THE ALBIAN/CENOMANIAN BOUNDARY CARBON-ISOTOPE EXCURSION RECORDED IN A COAL/LIGNITE DEPOSIT, MOOSE RIVER BASIN, ONTARIO

The application of carbon-isotope stratigraphy in terrestrial sequences as a tool for correlation is well developed. Recently, Gröcke et al. (2006; Geology) produced a terrestrial δ¹³C across the Albian/Cenomanian boundary in a near-shore setting, but noted that the positive segment of the overall excursion was not recorded due to the global D₂ sequence boundary. It was suggested by Gröcke et al. (2006) that positive δ¹³C excursions, if associated with regressions, might be absent in terrestrial records. In order to clarify this, a continuous coal-lignite sequence from Moose River Basin, Ontario has been investigated for δ¹³C and palynology.

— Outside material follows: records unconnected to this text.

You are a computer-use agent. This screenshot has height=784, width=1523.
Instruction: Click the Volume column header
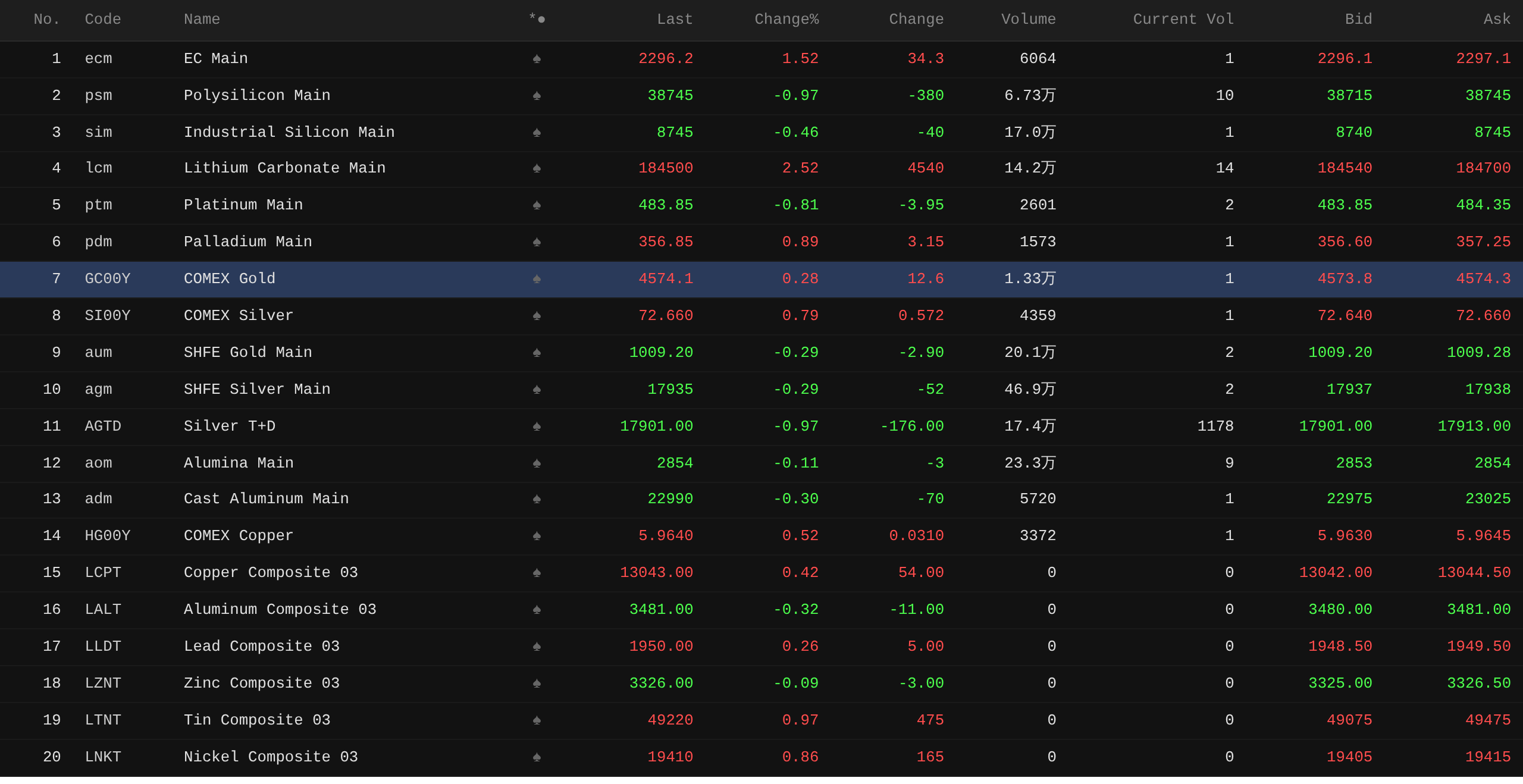click(x=1028, y=20)
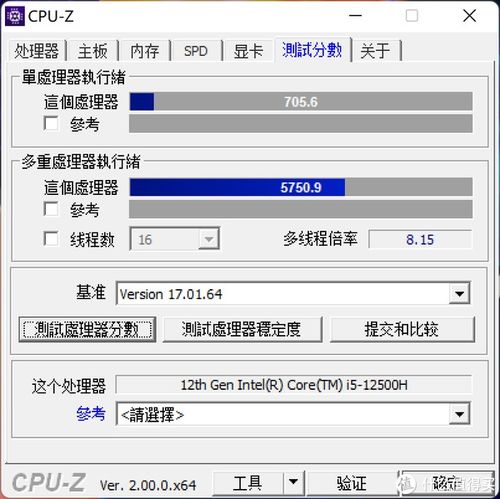Open the 内存 tab
The height and width of the screenshot is (499, 500).
click(x=145, y=51)
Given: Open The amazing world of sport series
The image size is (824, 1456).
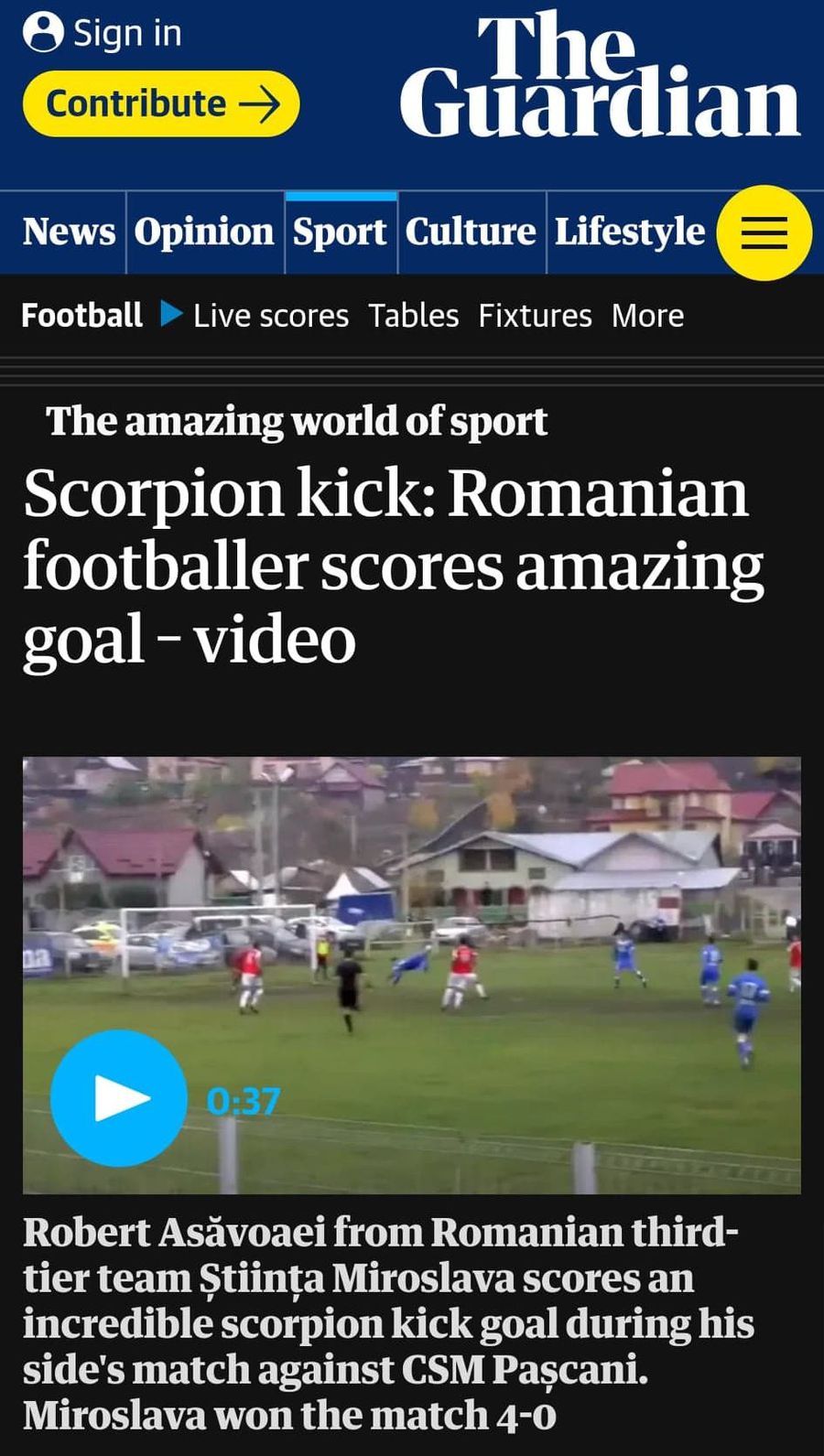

While several cores have been investigated, the Onakawana B core (~40 m) has provided the most complete record of the Albian/Cenomanian boundary δ¹³C excursion in bulk terrestrial sediments (claystone, coal, lignite). The δ¹³C record shows a rapid negative excursion of ~3.6‰ followed by a broad positive excursion of ~2‰ beyond background values. Since the complete isotopic excursion was shown in the Onakawana B core, it is plausible to suggest that the terrestrial record is not biased by regressive sequence boundaries. The core is located within a deep basin, unaffected by moderate sea-level changes, which is likely the primary factor as to why the record was preserved. Palynology assemblages suggest that the base of the succession is latestest Albian, and is comparable to sections in Wyoming and the mid-continent. Palynofloral ranges for the Albian–Cenomanian interval are long-ranging common forms thus the constraint of the boundary based on palynology is difficult. Thus, highlighting the fact that terrestrial isotope stratigraphy, coupled with palynology, could prove to be a method in which to constrain palynofloral assemblages to confined time intervals.